Questions about magnetism

[VeritasVosLiberabit]

Hello scienceforums community. I'd like to introduce myself to start because I am somewhat of a new member. I am a physics undergrad but I'm very fresh into the realm of physics. I would like to ask some questions I've had about magnetism in order to give some better insight into what it is exactly.

 

1) Of course when talking about magnetism you have to talk about electricity. The equation B = {(mu)(I)}/ {2(pi)r} is an equation used to compute the magnetic field induced by a current carrying wire. I was curious to know what exactly mu (the permeability constant) represents in the equation and what makes it so important.

 

2) When calculating the strength of a magnetic field induced by a current we use an equation like the one I mentioned in the first question. What equation do we use in order to compute the magnetic field strength of a permanent magnetic or a magnet without a magnetic field induced by a current?

 

3) What is the difference between the electrostatic force and the electromagnetic force?

 

4) With magnetic flux and Lenz's law, what actually is taking place on an atomic level for a current to be produced by a moving magnetic field? Also why does the area change the magnetic flux?

 

Hopefully these questions aren't too basic, I'm really just interested in finding thorough and intuitive explanations behind some of the answers for a better understanding of these concepts.

Edited June 3, 2012 by VeritasVosLiberabit

[John Cuthber]

Well, I can help with the first two.

 

The value of µ0 i.e. 4π×10−7 H·m−1 comes from the definition of the ampere

"the constant current that will produce an attractive force of 2 × 10–7 newton per metre of length between two straight, parallel conductors of infinite length and negligible circular cross section placed one metre apart in a vacuum"

 

It is almost impossible to calculate the magnetic field of a permanent magnet. People make magnets then measure the field.

[swansont]

As John Cuthber implies, the value µ0 is tied in with the definitions of the SI unit system. It's a proportionality constant. But you have permeability values for other materials, too, which tells you how strongly you concentrate fields in that material, because you can have atomic magnetic moments line up with an external field. It's also tied in, along the with permittivity, with the speed of light.

 

The difference between electrostatic force and the electromagnetic force is that the former assumes all charges are fixed. i.e. static. The latter is more general, and allows for currents, which give magnetic fields. Electric fields transform to give you magnetic fields when you have motion.

[Enthalpy]

1) Engineer's answer: µ is important because it's near 10^-6 so you better don't forget it...

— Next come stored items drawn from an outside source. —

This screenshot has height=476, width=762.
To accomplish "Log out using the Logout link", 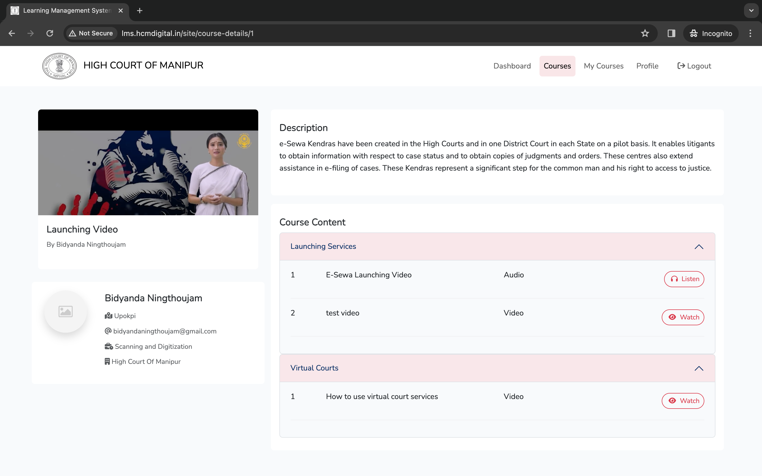I will coord(694,66).
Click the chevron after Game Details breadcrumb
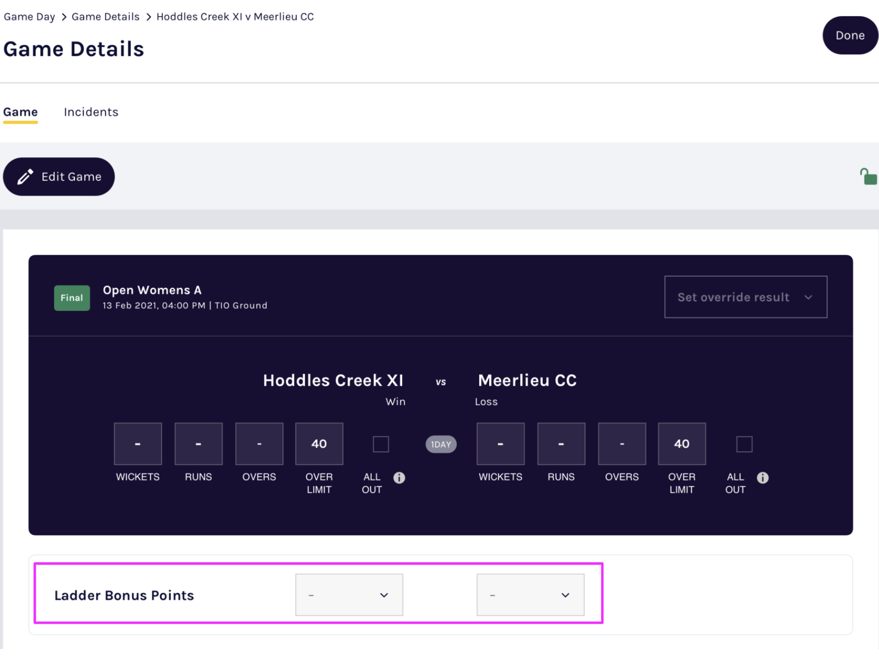Viewport: 879px width, 659px height. pyautogui.click(x=148, y=17)
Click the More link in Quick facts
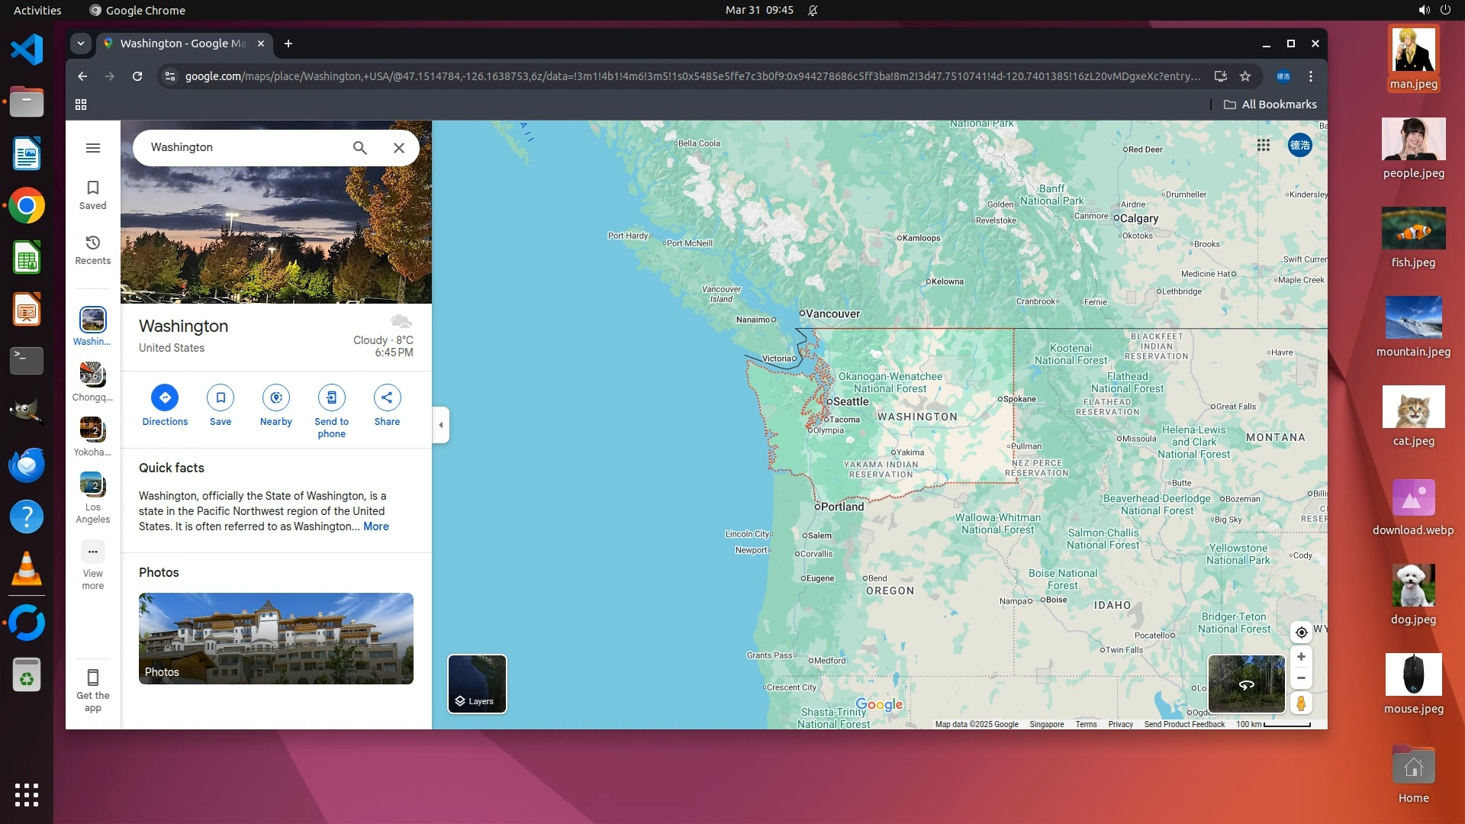 [x=376, y=526]
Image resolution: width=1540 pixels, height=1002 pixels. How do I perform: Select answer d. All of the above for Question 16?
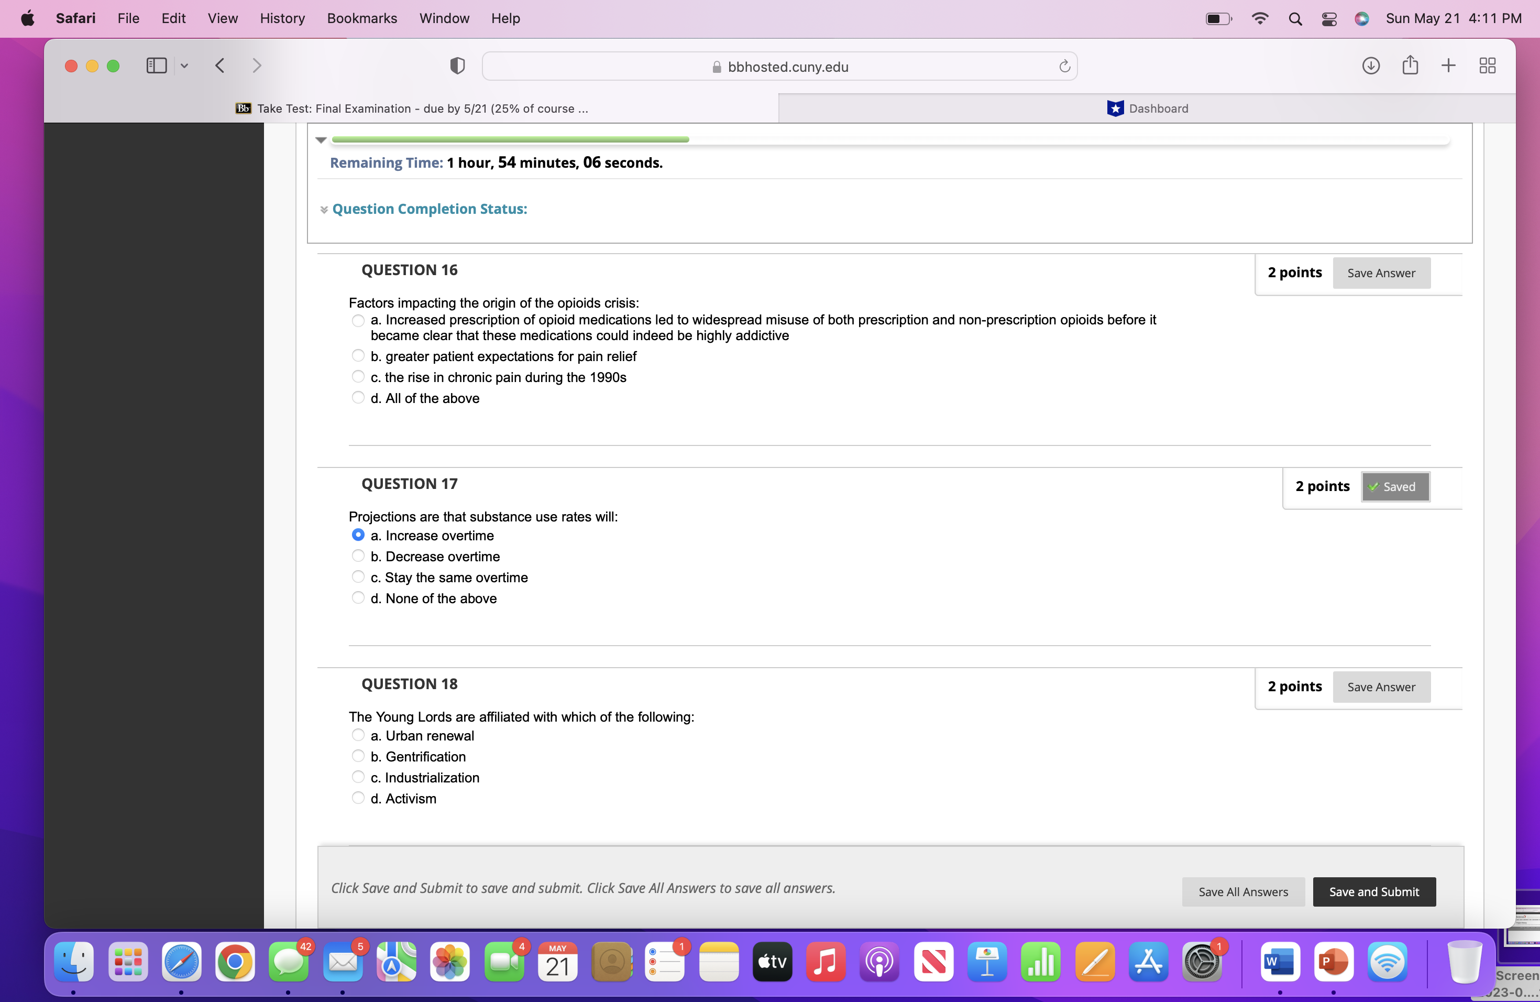358,397
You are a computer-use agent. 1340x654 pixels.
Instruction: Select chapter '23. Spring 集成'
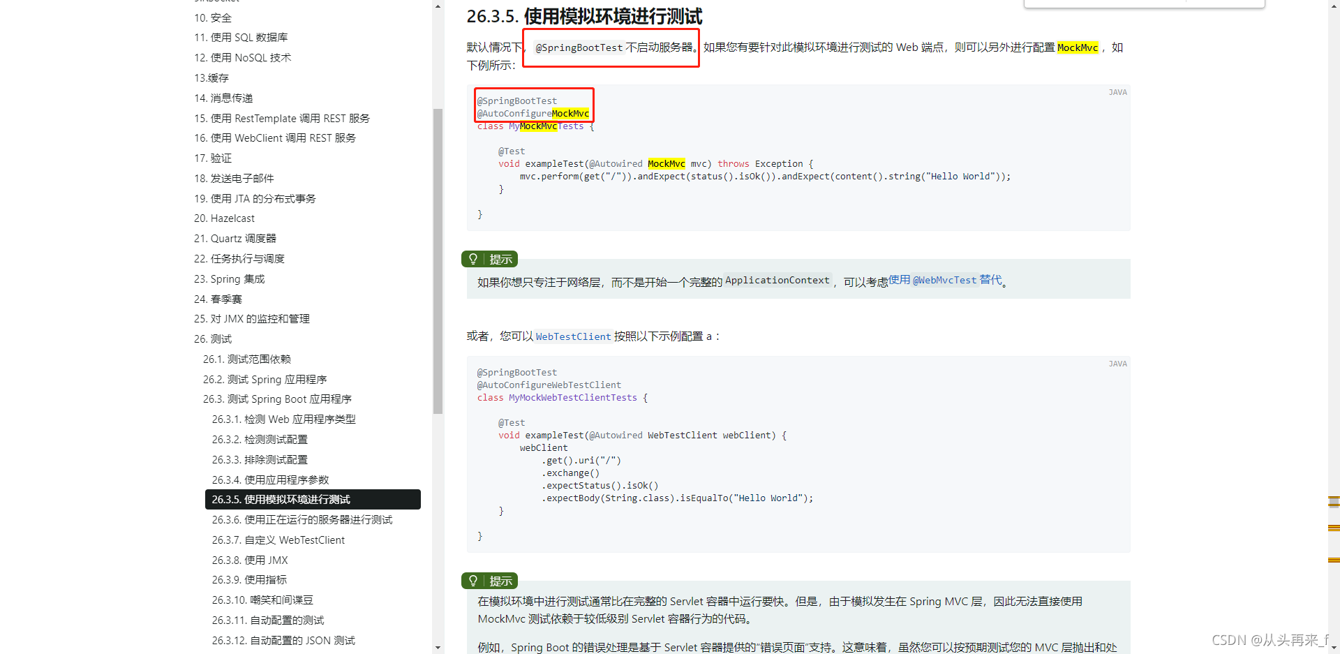tap(229, 278)
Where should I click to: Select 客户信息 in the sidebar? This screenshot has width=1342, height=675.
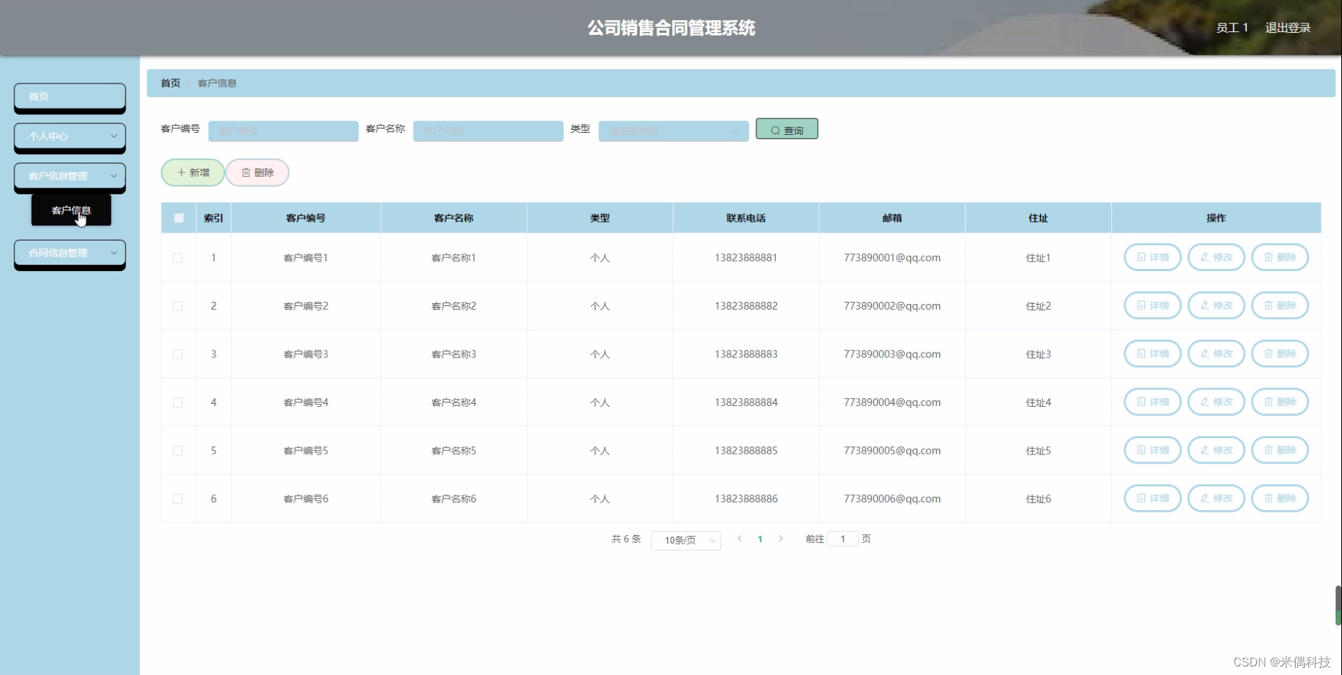73,210
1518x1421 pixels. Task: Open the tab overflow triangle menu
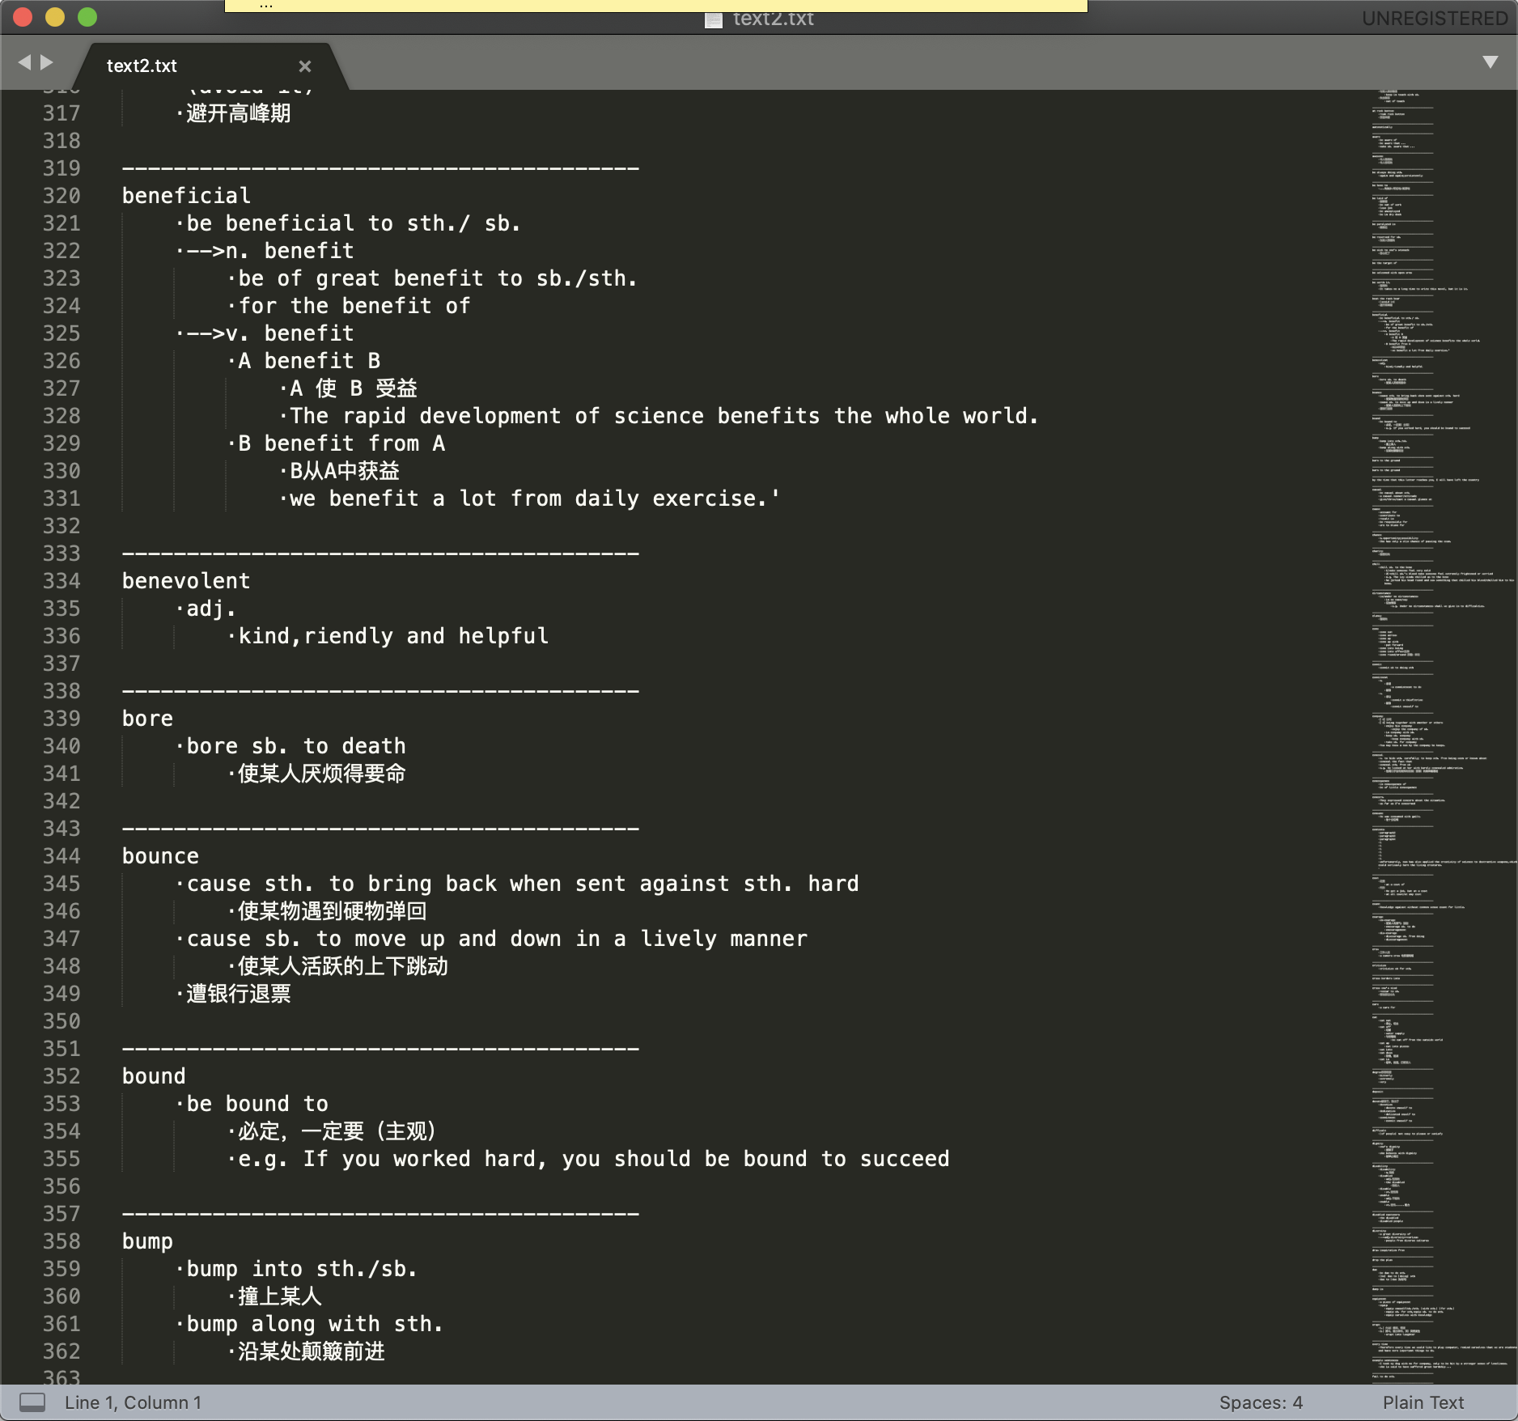pos(1491,61)
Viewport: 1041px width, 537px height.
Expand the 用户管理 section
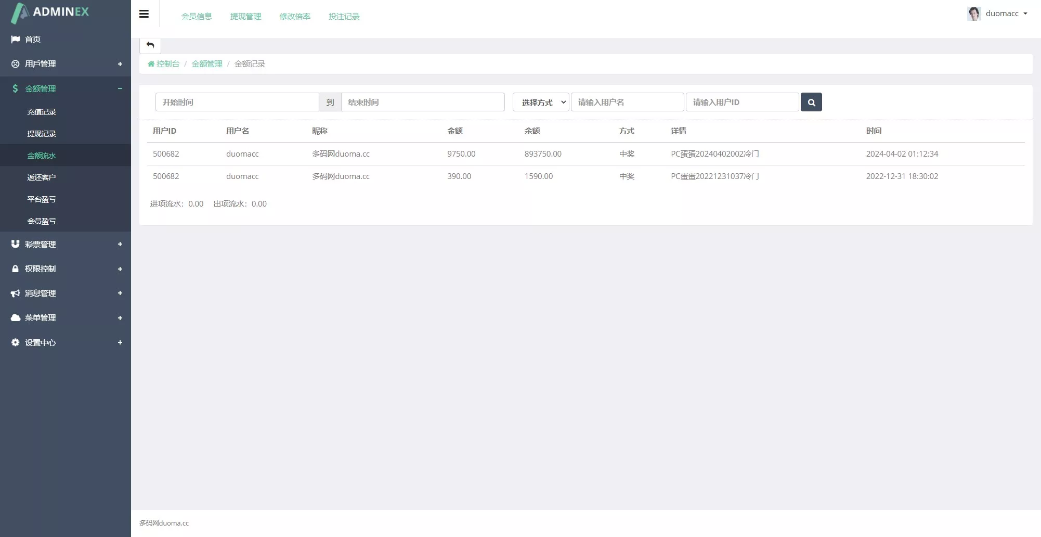121,64
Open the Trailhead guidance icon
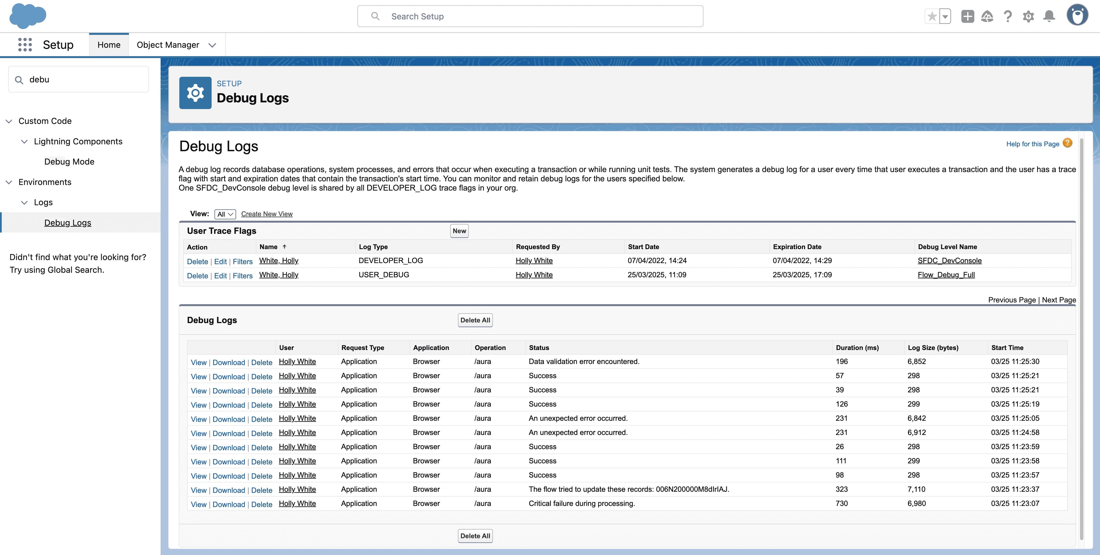Image resolution: width=1100 pixels, height=555 pixels. (x=987, y=16)
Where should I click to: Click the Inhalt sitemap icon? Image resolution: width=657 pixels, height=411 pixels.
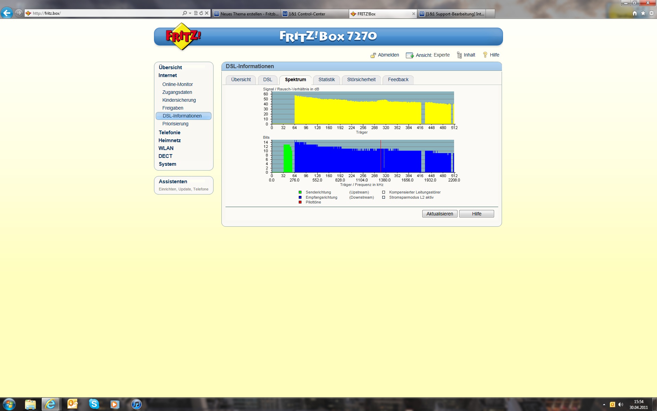pyautogui.click(x=459, y=55)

Half-joke only, this happens from time to time, and because many design attempts with electromagnetism yield completely impractical figures, intuition doesn't always tell if it results from a mistake or because the goal was impossible.

 

µ represents the ability of the medium (including vacuum) to let the induction B go through easily. That is, B=µ*H. µ is often written as µ₀*µ_R, or vacuum times relative permeability. H is often costly (current, size of permanent magnet) while B is often the desired effect, for instance to produce a voltage; then a big µ is desired.

 

2) If you have a magnetic circuit, which is generally the case, or if you magnet has a permeability µ_R>1, which was the case with AlNiCo, then you're sitting in the ink (as they say in German) to hand-compute the induction. That's a job for FEM software.

 

Present-day ferrite or Nd-Fe-B magnets have µ_R~1.1 so you might take 1.1 and, without an external magnetic circuit, the situation looks better. You only have µ=1 everywhere, and a portion of the Universe is magnetised. Then the magnetisation J coupled (vectorially) with 1/R³ gives you H or B; you can sum the contributions of all volume elements over the magnet.

 

J itself can be modelled as many tiny current loops, and then you can compute H from this current (using a formula for a loop, not a straight wire). It does even make some sense for the magnetic polarisation resulting from orbital moments, where the evolution of the electron's wave function's phase over angle and time has some attributes of a rotation, especially angular momentum (electron's mass) and magnetic ommentum (electron's charge) - but not other attributes, for instance the electron's probability of presence doesn't move, and the orbital doesn't radiate.

 

3) Static charges versus "moving" ones... Except that the spin produces a magnetic field without a movement.

 

4) Current in a conductor is a collective behaviour of electrons, the atomic scale isn't adequate.

 

Electromagnetism is never basic, for no-one... One has to develop his intuition despite electromagnetism is not intuitive. Qualitative understanding can he horribly complicated, in antennas for instance.